◆ **WHAT THIS TASK INVOLVES**
Edit the records from their start through the line containing "[x=498, y=297]", changing "hamburger menu" to "navigation menu" and leaving the rest as it is.

[Item-finding records]

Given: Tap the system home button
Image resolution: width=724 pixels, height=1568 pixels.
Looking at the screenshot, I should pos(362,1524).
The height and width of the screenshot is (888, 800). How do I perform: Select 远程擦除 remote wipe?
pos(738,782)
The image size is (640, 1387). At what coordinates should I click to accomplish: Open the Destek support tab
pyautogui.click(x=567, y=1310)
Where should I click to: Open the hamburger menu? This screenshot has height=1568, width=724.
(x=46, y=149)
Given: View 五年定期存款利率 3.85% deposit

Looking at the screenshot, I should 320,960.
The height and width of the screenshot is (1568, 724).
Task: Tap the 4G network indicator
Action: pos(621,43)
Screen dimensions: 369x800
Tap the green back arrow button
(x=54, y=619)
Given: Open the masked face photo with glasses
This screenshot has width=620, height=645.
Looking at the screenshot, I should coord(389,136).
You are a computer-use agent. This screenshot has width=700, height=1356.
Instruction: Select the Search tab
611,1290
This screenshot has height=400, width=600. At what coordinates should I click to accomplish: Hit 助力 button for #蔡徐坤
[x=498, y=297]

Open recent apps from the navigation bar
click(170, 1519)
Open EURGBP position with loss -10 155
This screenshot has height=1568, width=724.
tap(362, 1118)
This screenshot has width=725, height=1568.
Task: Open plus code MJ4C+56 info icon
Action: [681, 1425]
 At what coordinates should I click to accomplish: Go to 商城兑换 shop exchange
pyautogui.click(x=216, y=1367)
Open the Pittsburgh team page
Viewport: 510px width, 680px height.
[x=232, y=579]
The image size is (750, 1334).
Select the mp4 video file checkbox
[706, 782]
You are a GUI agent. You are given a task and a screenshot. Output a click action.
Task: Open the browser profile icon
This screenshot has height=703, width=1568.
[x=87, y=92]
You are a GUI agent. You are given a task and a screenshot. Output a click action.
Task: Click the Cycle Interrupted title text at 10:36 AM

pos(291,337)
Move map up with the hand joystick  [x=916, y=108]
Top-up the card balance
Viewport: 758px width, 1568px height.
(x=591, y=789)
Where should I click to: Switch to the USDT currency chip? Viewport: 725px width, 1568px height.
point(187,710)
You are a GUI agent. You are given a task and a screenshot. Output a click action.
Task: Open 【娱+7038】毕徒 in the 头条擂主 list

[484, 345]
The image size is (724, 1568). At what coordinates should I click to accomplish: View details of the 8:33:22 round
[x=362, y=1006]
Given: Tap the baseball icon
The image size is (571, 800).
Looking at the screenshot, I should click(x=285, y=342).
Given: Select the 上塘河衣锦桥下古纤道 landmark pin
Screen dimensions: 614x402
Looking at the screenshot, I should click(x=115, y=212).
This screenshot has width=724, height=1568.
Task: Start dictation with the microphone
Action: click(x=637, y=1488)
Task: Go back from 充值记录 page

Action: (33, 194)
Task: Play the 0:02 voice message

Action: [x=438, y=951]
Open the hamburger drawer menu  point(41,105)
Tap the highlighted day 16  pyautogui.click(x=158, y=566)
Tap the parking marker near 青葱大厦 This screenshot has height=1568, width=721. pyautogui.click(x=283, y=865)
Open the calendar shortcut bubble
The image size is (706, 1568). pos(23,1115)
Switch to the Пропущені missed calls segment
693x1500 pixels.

◆ **THE RESPONSE**
Given: Tap the system home button
Image resolution: width=724 pixels, height=1568 pixels.
Looking at the screenshot, I should pos(362,1524).
The height and width of the screenshot is (888, 800). How do I perform: Select 远程擦除 remote wipe?
pos(738,782)
The image size is (640, 1387). At what coordinates should I click to accomplish: Open the Destek support tab
pyautogui.click(x=567, y=1310)
Where should I click to: Open the navigation menu? This screenshot has height=1568, width=724.
(x=46, y=149)
Given: View 五年定期存款利率 3.85% deposit

Looking at the screenshot, I should 320,960.
The height and width of the screenshot is (1568, 724).
Task: Tap the 4G network indicator
Action: pos(621,43)
Screen dimensions: 369x800
Tap the green back arrow button
(x=54, y=619)
Given: Open the masked face photo with glasses
This screenshot has width=620, height=645.
Looking at the screenshot, I should coord(389,136).
You are a computer-use agent. This screenshot has width=700, height=1356.
Instruction: Select the Search tab
611,1290
This screenshot has height=400, width=600. At what coordinates should I click to accomplish: Hit 助力 button for #蔡徐坤
[x=498, y=297]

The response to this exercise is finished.